The Rules generally require each person subject to the jurisdiction of the United States having a financial interest in or signature or other authority over a bank, securities, or other financial account in a foreign country to “report such relationship to the Commissioner of Internal Revenue for each year in which such relationship exists, and . . . provide such information as shall be specified in a reporting form prescribed by the Secretary to be filed by such persons.” The lack of clarity regarding the scope of this provision issue drew significant criticism after FinCEN released the NPR last February. The Rules provide a definition of persons with “signature or other authority” that limits such persons to those who have the authority to control the disposition of assets in a financial account by “direct communication” to the person with whom the account is maintained. However, the Rules did not contain any changes to address the concern raised that that the filing requirement for individuals with only signature authority could lead to duplicative reporting. In addition, the Rules clarified that officers or employees who file an FBAR because of signature or other authority over an employer's financial account will not be expected to maintain records of the employer’s account.
The Rules also clarify that certain types of accounts are not foreign for purposes of the FBAR filing requirements. FinCEN explained that in general, an account is not foreign if it is maintained with a financial institution in the United States. Using a U.S. bank as a global custodian for international assets also does not trigger the filing requirements, as long as the custodial services customer cannot directly access their foreign assets maintained in a foreign institution.

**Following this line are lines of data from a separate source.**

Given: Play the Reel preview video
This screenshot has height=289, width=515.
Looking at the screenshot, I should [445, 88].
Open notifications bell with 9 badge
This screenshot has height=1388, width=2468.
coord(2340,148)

Notably, the Rules continue to reserve on whether accounts in hedge funds and private equity funds would be considered reportable accounts under the FBAR rules, similar to the 2010 guidance. The Rules also did not include changes in response to requests for broader exemptions to the filing requirements, such as in cases where other countries have robust money-laundering rules or for pension and welfare benefit plans.
The new final rules apply to FBARs for foreign financial accounts maintained in calendar year 2010, which are required to be filed by June 30, 2011, and for all reports required to be filed for subsequent calendar years.